Methodology: The brown kraft liner paper with a basis weight of 120 grams was obtained from the Mazandaran Wood and Paper Company. The nanographene type AO-4 was sourced from Graphene Supermarket in the USA, zein protein from Sigma Aldrich, and fluorine from Mine Kavaran Production Group. For coating, the nanographene, zein, and fluorine were weighed in specified weight percentages and mixed with 100 grams of distilled water for 30 minutes at 50 degrees Celsius, depending on the treatment conditions. Then, 2.5 grams of styrene-butadiene latex and 0.5 grams of dispersant D200 were added to the mixture and homogenized for 20 minutes at 1500 RPM. A 5% cationic starch solution was also added as a retention aid to enhance the coating. The coating solutions were applied to the paper sheets using an Auto Bar Coater (GBC - A4 GIST Co., Ltd). The physical and mechanical properties were measured according to TAPPI and ISO standards. The experimental design was completely randomized, and data analysis was performed using one-way ANOVA and Duncan's test at a 95% confidence level.
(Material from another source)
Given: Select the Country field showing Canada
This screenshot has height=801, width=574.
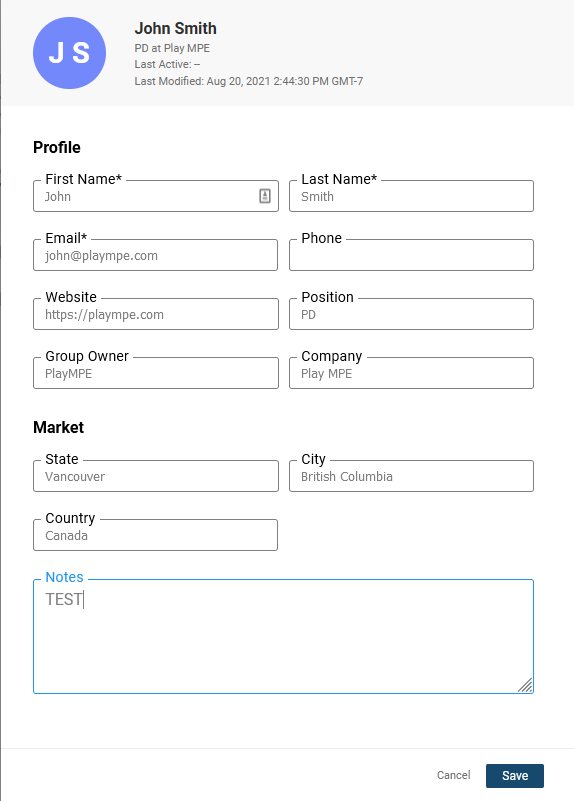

Results: The one-way ANOVA analysis indicated that there are significant differences at the 5% level among the thickness swelling, water absorption, and porosity of the 8 types of paper. The greatest thickness swelling was observed in the brown liner paper coated with graphene and fluorine, while the lowest thickness swelling was found in the control sample, with a difference of 27% between the maximum and minimum thickness swelling. The lowest water absorption was noted in the brown liner board paper coated with zein, fluorine, and nano-graphene, with a difference of 647.5% between the maximum and minimum water absorption. Additionally, the least porosity was attributed to the paper coated with nano-graphene, showing a difference of 7365.8% between the maximum and minimum porosity. Density analysis revealed that the highest density was observed in the sample coated with zein and nano-graphene, with a difference of 14.5% between the maximum and minimum density. Furthermore, the highest surface smoothness was recorded in the paper coated with nano-graphene and zein, with a difference of 23.9% between the maximum and minimum surface smoothness. For the tensile and tear resistance index, no significant difference was observed at the 5% level, with differences of 15.5% and 26.4% between the maximum and minimum tensile and tear resistance indices, respectively. However, for burst resistance, the lowest value was found in the paper coated with fluorine and zein, with a difference of 14.2% between the maximum and minimum burst resistance. In terms of ring crush test, the highest resistance was related to the paper coated with zein, fluorine, and nano-graphene, with a difference of 16.1% between the maximum and minimum ring crush test.
Conclusion: The goal of food packaging is to extend shelf life and protect against spoilage factors. Paper and cardboard, as packaging materials, have specific advantages and disadvantages, including a lack of resistance to moisture. This research addresses the improvement of the physical and mechanical properties of kraft liner paper for fruit packaging and has demonstrated that coating increases thickness swelling and reduces water absorption. These coatings enhance the prevention of water absorption by penetrating the pores of the paper. Various factors affect water permeability, including the paper structure and the type of coating. The use of nano-graphene and zein leads to a reduction in paper porosity and an improvement in its mechanical properties. In this study, coating the paper with nano-graphene and zein significantly increased barrier properties and improved paper quality. Additionally, the results indicate that these compounds can help reduce water absorption and porosity of the paper.